> _Element and text position data_
— begin —
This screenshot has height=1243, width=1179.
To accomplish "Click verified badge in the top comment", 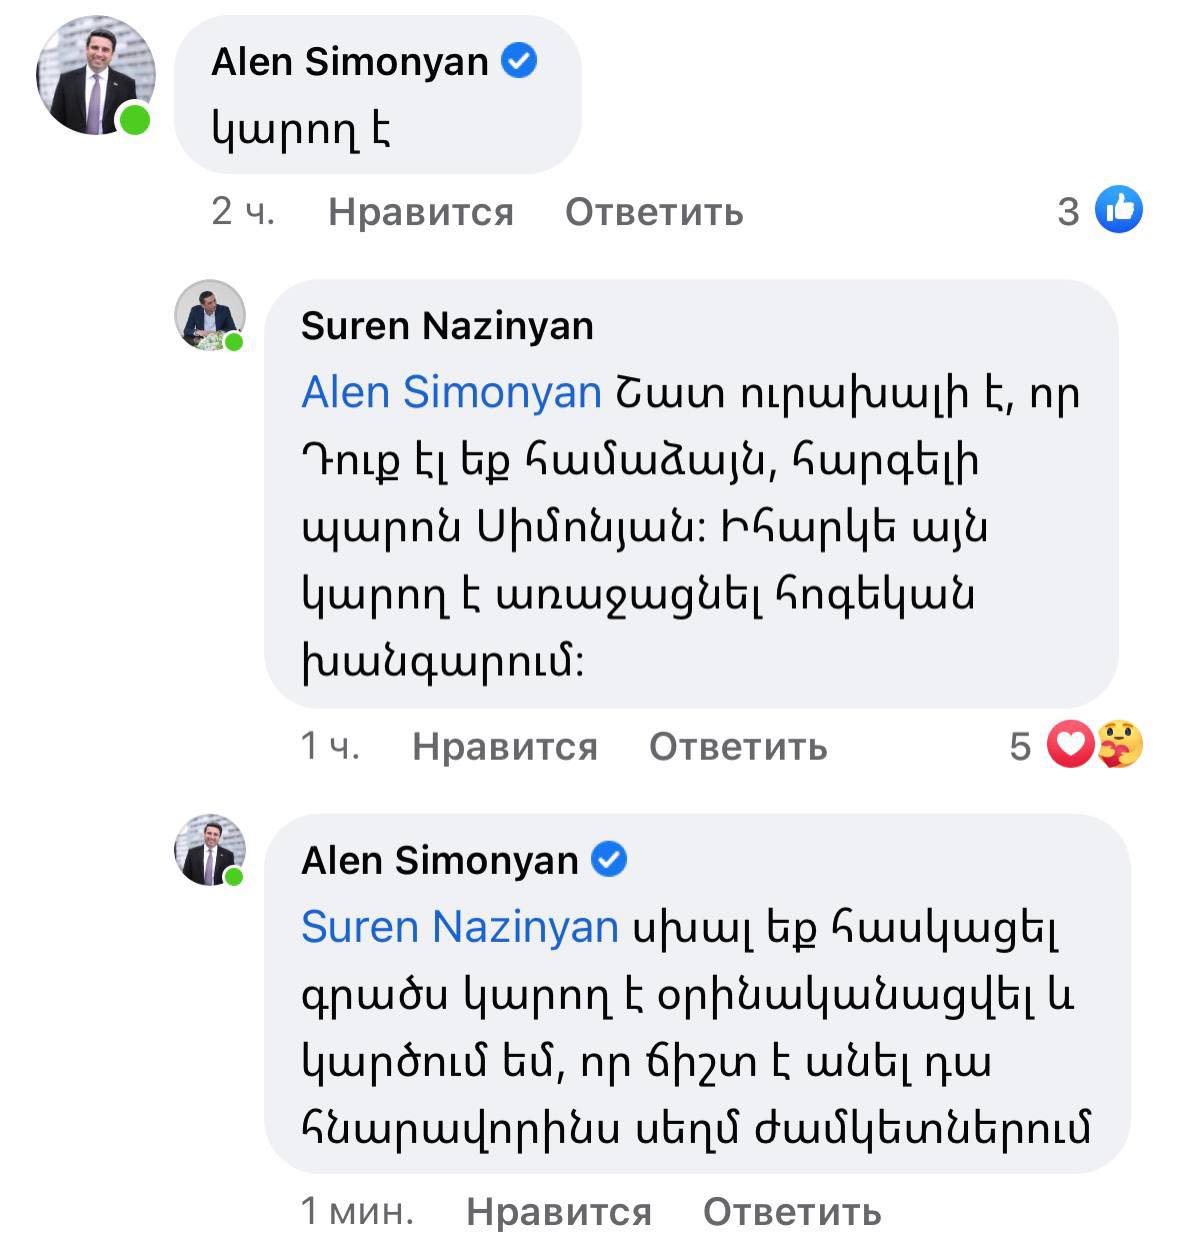I will point(519,62).
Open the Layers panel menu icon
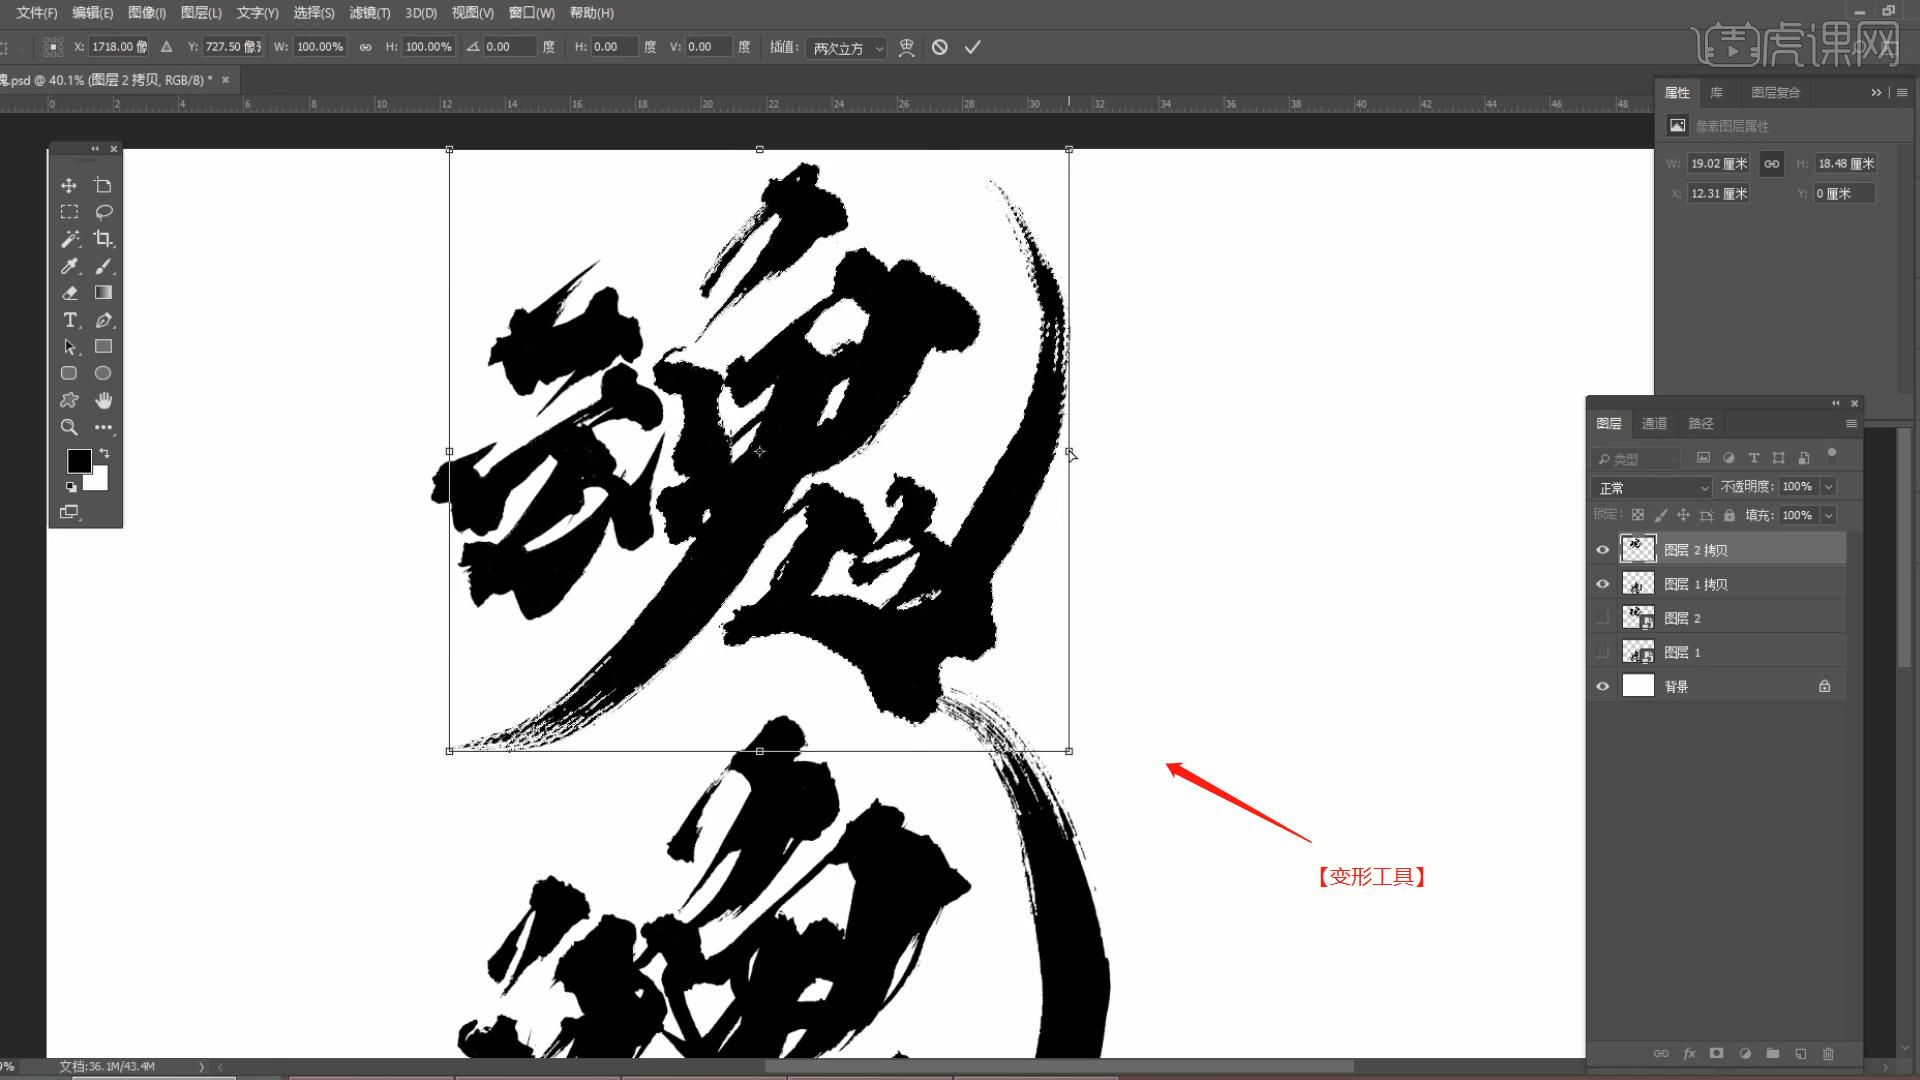The height and width of the screenshot is (1080, 1920). (1851, 423)
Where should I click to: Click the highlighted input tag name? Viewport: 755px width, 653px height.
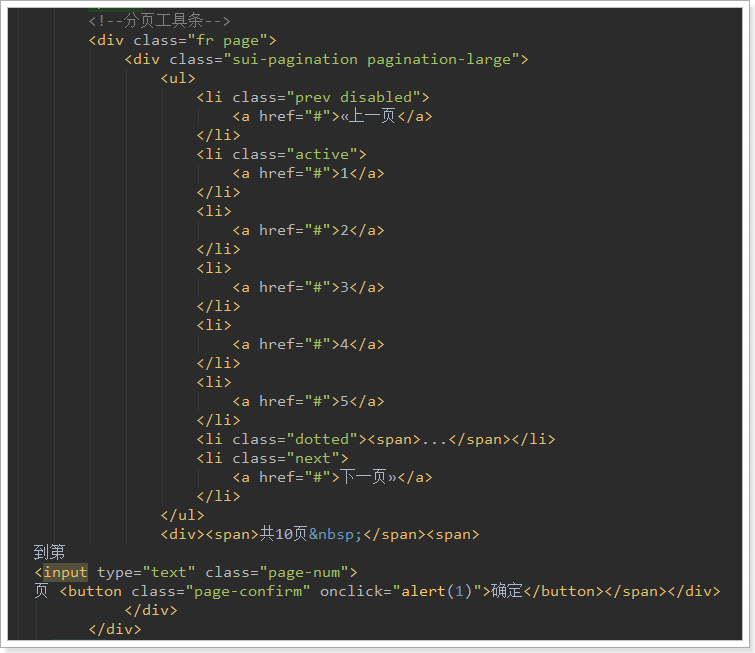pos(65,572)
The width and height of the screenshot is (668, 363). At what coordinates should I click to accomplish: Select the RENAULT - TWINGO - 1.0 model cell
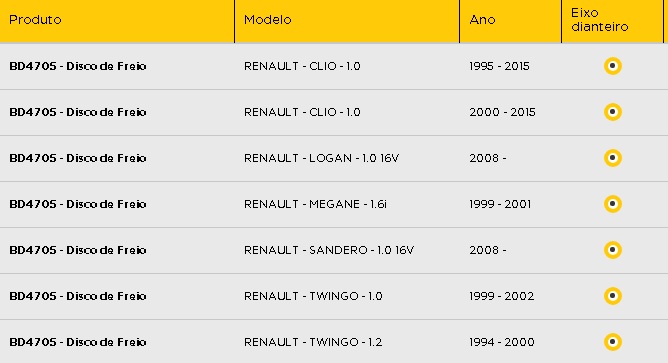tap(313, 296)
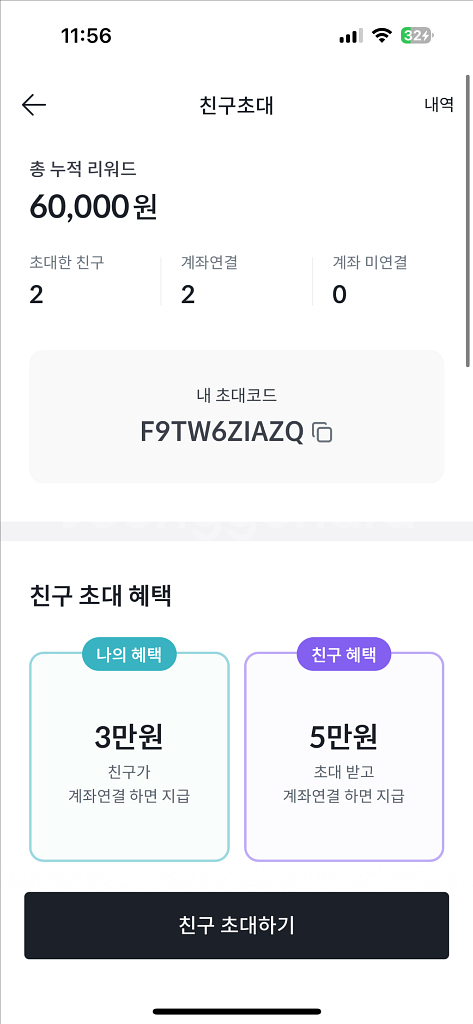Screen dimensions: 473x1024
Task: Tap the battery indicator in status bar
Action: [417, 36]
— end —
> _Task objective_
Can you retype every line from the one containing "Where should I" through the end of the items, leaving the pictures out of your answer?

> _Reply_
Where should I click to: Click the highlighted input tag name? Viewport: 755px width, 653px height.
pos(65,572)
The width and height of the screenshot is (668, 363). At what coordinates should I click to accomplish: Select the RENAULT - TWINGO - 1.0 model cell
tap(313, 296)
Screen dimensions: 473x1024
Task: Tap the battery indicator in status bar
Action: [417, 36]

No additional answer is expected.